Set task A -> Transcribe the stretch of the streetlight article below from "Unlike other towns" through "responsibilities and costs.".

Excerpted passage ->
- - - - -

New streetlights are expected to line Vassalboro’s roads in the coming months, replacing existing lamps, installed as early as 1921, with energy-efficient LED fixtures.
Unlike other towns in Maine doing so, though, Vassalboro has decided to go through Central Maine Power Co. for the conversion project in order to avoid maintenance responsibilities and costs.
In November, selectmen unanimously voted to pursue a contract with Central Maine Power Co. to replace the lights at no cost and enter into a 15-year lease for the fixtures. The town is expected to save $4,417.91 annually as a result.
“CMP said they will likely not be able to do anything for us until the second quarter of next calendar year, so April or May,” Town Manager Mary Sabins said. “But (the CMP representative) didn’t nail down an exact date or time. She said they’d be in contact.”
Had the Board of Selectmen opted to put the project out to bid, the town potentially could have saved more money in the long term. However, Vassalboro would face an upfront expense of $8,780 — the combined cost of buying the current 111 lights from the utility company plus the amount of tax revenue Vassalboro would lose as a result. It also would have to buy the new light-emitting diode fixtures and pay a contractor to install them.
Working with CMP allows the town to avoid these costs, though it still would pay the company to lease the LEDs for a decade and a half. Vassalboro CMP account manager Tammy Pierce informed Sabins in a Nov. 5 email that “there is no cost to the Town to install these LED lights and because the average age of the existing lights is greater than 15 years, (the) cost to remove (them) would be $0.”
CMP also would continue to pay the town taxes on the lights. Lauchlin Titus, chairman of the selectmen, noted that the payback period on the LEDs would range from five to seven years.
“CMP … makes the most sense to me,” Selectman Robert Browne said at a Nov. 15 meeting. “We’d still have some savings. We don’t have to maintain (the lights). I don’t know if we’d have more savings by putting it out (to bid), but we are saving money. We still get taxes on it. To my mind, I like the CMP option.”
“I’m willing to take small pieces when I can get small pieces,” he said.
The chief concern of the selectmen was that if Vassalboro contracted with a different company for the LED installation, the town would be responsible for maintaining the lights, which it is not equipped to do. Vassalboro would have to hire a licensed electrician whenever a light was in need of repair. The arrangement with CMP includes repair and servicing.
“To my mind, my concern all along with this has been I don’t want us maintaining that,” Browne said. “I don’t see Eugene (Field, public works foreman,) being up on a ladder trying to fix a light. That’s not something that I want to see.”
Regardless of what company installed the new lights, switching from high-pressure sodium lights to LEDs will save Vassalboro money on energy. CMP spokesperson Catharine Hartnett said LEDs “offer 30 percent to 50 percent energy savings as compared to conventional high-pressure sodium streetlights.”
A quote from Pierce notes that Vassalboro’s current energy supply costs are $4,167 annually and would be reduced to about $1,409 a year with the transition to LEDs. These rates are calculated based on energy consumption. The current delivery and lease fees Vassalboro pays CMP are $13,939 per year, and with the LEDs, that number would decrease to $12,279, according to Pierce. In total, the town’s annual streetlight expenses would drop from $18,107 to about $13,698.
Hartnett declined to comment on how many towns and cities are working with CMP on streetlight conversion projects, noting more vaguely that “many of our municipal partners (are) considering entering into new 15-year agreements as well as purchasing streetlights.”

- - - - -

Set task B -> Give the entries below again with "hamburger button" changed to "three-line menu button" and nothing else altered. Leave the pictures out.

- - - - -

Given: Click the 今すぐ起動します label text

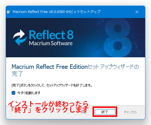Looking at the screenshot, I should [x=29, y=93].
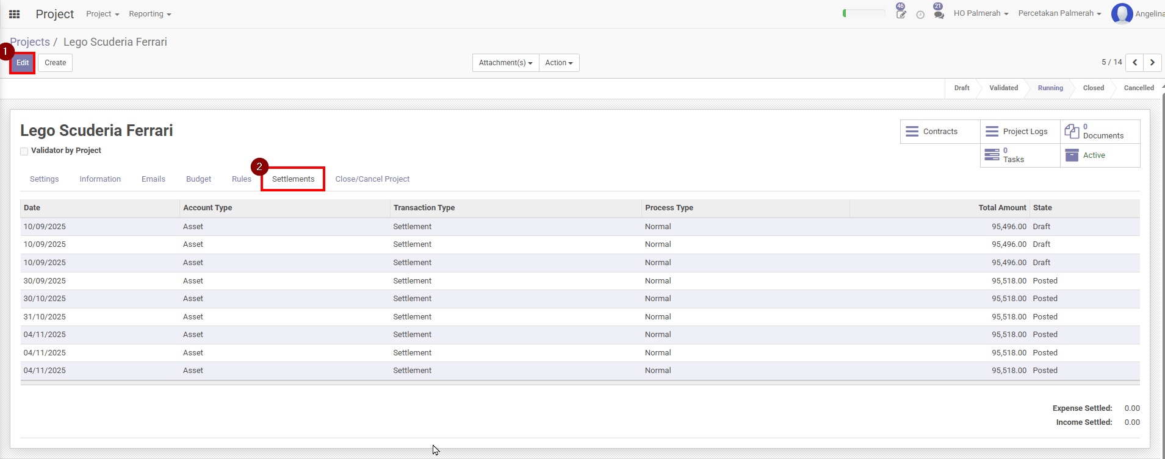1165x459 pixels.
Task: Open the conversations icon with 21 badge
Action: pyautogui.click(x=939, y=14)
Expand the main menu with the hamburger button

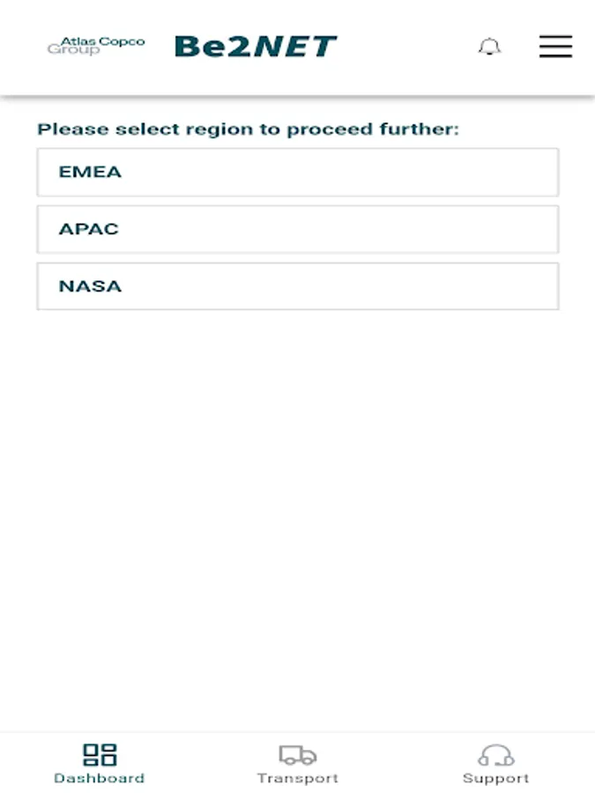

- - - - -

Written solution A ->
Unlike other towns in Maine doing so, though, Vassalboro has decided to go through Central Maine Power Co. for the conversion project in order to avoid maintenance responsibilities and costs.

Written solution B ->
Given: Click the 今すぐ起動します label text

Looking at the screenshot, I should [x=29, y=93].
1165x459 pixels.
Task: Open the conversations icon with 21 badge
Action: pyautogui.click(x=939, y=14)
Expand the main menu with the three-line menu button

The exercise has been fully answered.